Dalam konteks bencana alam, penelitian menunjukkan bahwa dukungan sosial dari komunitas dapat memainkan peran penting dalam meningkatkan ketahanan keluarga. Hal ini tampak dalam kasus keluarga-keluarga penyintas erupsi Semeru, di mana mereka tidak hanya mendapat dukungan material, tetapi juga dukungan moral dari sesama penyintas yang mengalami kesulitan serupa.
Membangun Kembali dari “Nol”
Bagi banyak keluarga penyintas, tantangan ekonomi menjadi salah satu hambatan terbesar untuk pulih.
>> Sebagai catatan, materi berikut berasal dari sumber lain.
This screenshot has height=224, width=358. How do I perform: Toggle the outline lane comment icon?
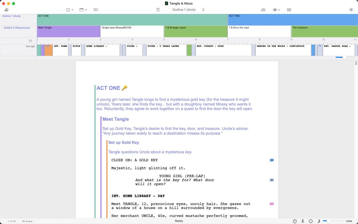[x=30, y=41]
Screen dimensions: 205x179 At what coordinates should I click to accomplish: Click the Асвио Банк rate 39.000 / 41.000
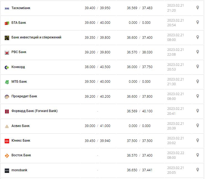click(x=97, y=126)
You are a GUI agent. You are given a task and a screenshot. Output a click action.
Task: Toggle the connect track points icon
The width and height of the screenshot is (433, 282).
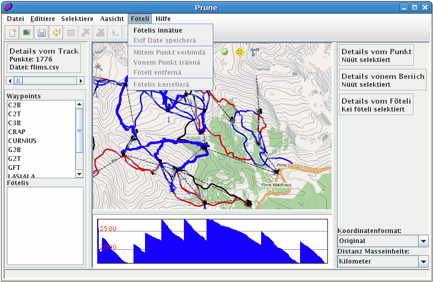click(x=255, y=52)
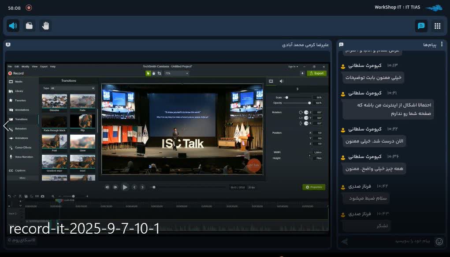Mute the room speaker audio icon
This screenshot has height=257, width=450.
click(13, 26)
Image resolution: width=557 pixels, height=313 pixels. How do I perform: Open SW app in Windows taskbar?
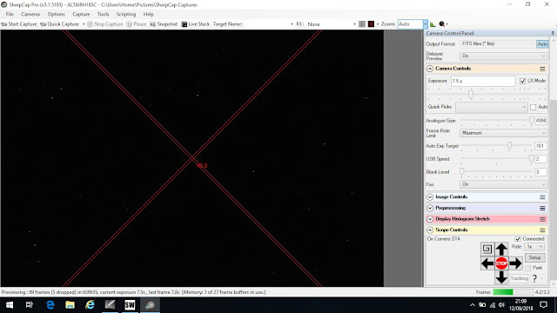point(130,305)
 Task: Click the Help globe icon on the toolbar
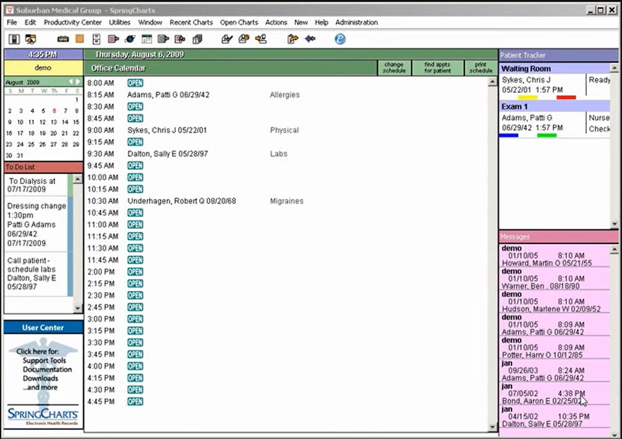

Sebelum erupsi, sebagian besar keluarga di lereng Semeru mengandalkan pertanian dan peternakan sebagai sumber pendapatan utama. Namun, abu vulkanik yang tebal menghancurkan lahan pertanian mereka, memaksa mereka untuk mencari cara lain untuk bertahan hidup.
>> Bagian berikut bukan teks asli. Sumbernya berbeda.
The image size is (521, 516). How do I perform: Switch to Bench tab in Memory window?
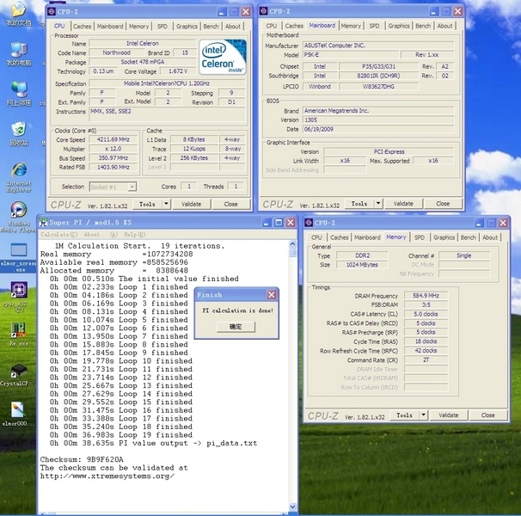click(x=468, y=237)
Keluarga IM dan TM menunjukkan ketangguhan yang luar biasa dalam menghadapi tantangan ini. Dengan kreativitas dan adaptabilitas yang tinggi, mereka beralih dari profesi sebelumnya dan membuka usaha kecil-kecilan di Huntap-Huntara. Sementara itu, keluarga NA masih berjuang untuk menemukan stabilitas ekonomi setelah kehilangan seluruh mata pencaharian mereka. Meskipun bantuan dari pemerintah dan organisasi non-pemerintah membantu mereka bertahan dalam beberapa bulan pertama setelah bencana, mereka menyadari bahwa dukungan ini bersifat sementara.
Ketergantungan pada bantuan ekonomi juga memiliki tantangan tersendiri. Beberapa penyintas mengeluhkan ketidakadilan dalam distribusi bantuan, di mana beberapa keluarga menerima lebih banyak bantuan daripada yang lain. Hal ini menciptakan kecemburuan sosial dan meningkatkan beban psikologis pada beberapa keluarga yang merasa terpinggirkan.
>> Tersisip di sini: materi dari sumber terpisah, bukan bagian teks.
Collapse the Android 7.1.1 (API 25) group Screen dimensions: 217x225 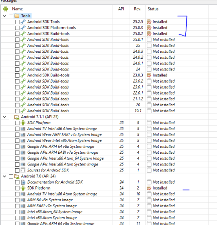click(x=4, y=117)
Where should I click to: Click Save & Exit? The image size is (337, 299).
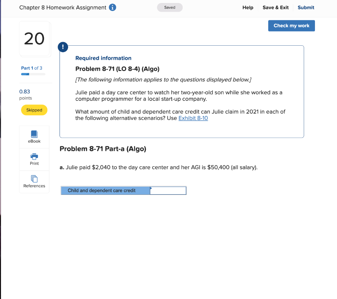pos(275,7)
Ketangguhan yang Dibangun dari Keuletan dan Kebersamaan
Pada akhirnya, cerita tentang keluarga-keluarga penyintas erupsi Semeru adalah cerita tentang ketangguhan yang dibangun di atas keuletan dan kebersamaan. Meskipun dihadapkan pada bencana yang merenggut segalanya, keluarga-keluarga ini berhasil bangkit perlahan, menata ulang kehidupan mereka dengan bantuan pemerintah, relawan, dan sesama penyintas.
Perjalanan mereka masih panjang. Banyak yang masih tinggal di hunian sementara, menunggu kepastian tentang masa depan mereka. Namun, satu hal yang pasti: semangat untuk terus bertahan tidak akan pernah padam. Seperti yang diungkapkan oleh keluarga TM, “Kami tidak tahu kapan semua ini akan membaik, tapi kami akan terus berusaha dan berharap.”
Kisah-kisah ini mengingatkan kita bahwa dalam setiap bencana, di balik reruntuhan dan kehancuran, selalu ada benih-benih harapan yang tumbuh. Ketangguhan bukan hanya tentang bertahan hidup, tetapi juga tentang kemampuan untuk bangkit kembali, menemukan makna dalam penderitaan, dan membangun masa depan yang lebih baik.
Peran Pemerintah dan Relawan dalam Membantu Pemulihan Kondisi Keluarga Penyintas
Tidak dapat dipungkiri bahwa peran pemerintah dan relawan sangat signifikan dalam proses pemulihan keluarga penyintas erupsi Semeru. Sejak bencana terjadi, berbagai pihak dari pemerintah pusat hingga daerah, serta relawan dari organisasi non-pemerintah (NGO) dan masyarakat umum, bahu-membahu memberikan bantuan untuk meringankan beban para korban.
Pemerintah, melalui Badan Nasional Penanggulangan Bencana (BNPB), Basarnas, dan Palang Merah Indonesia (PMI), bergerak cepat untuk mengevakuasi warga, mendirikan posko-posko pengungsian, serta menyediakan kebutuhan dasar seperti makanan, pakaian, dan peralatan medis. Pada saat yang bersamaan, bantuan juga datang dari berbagai kelompok relawan yang turut serta dalam memberikan dukungan logistik dan psikologis kepada para penyintas.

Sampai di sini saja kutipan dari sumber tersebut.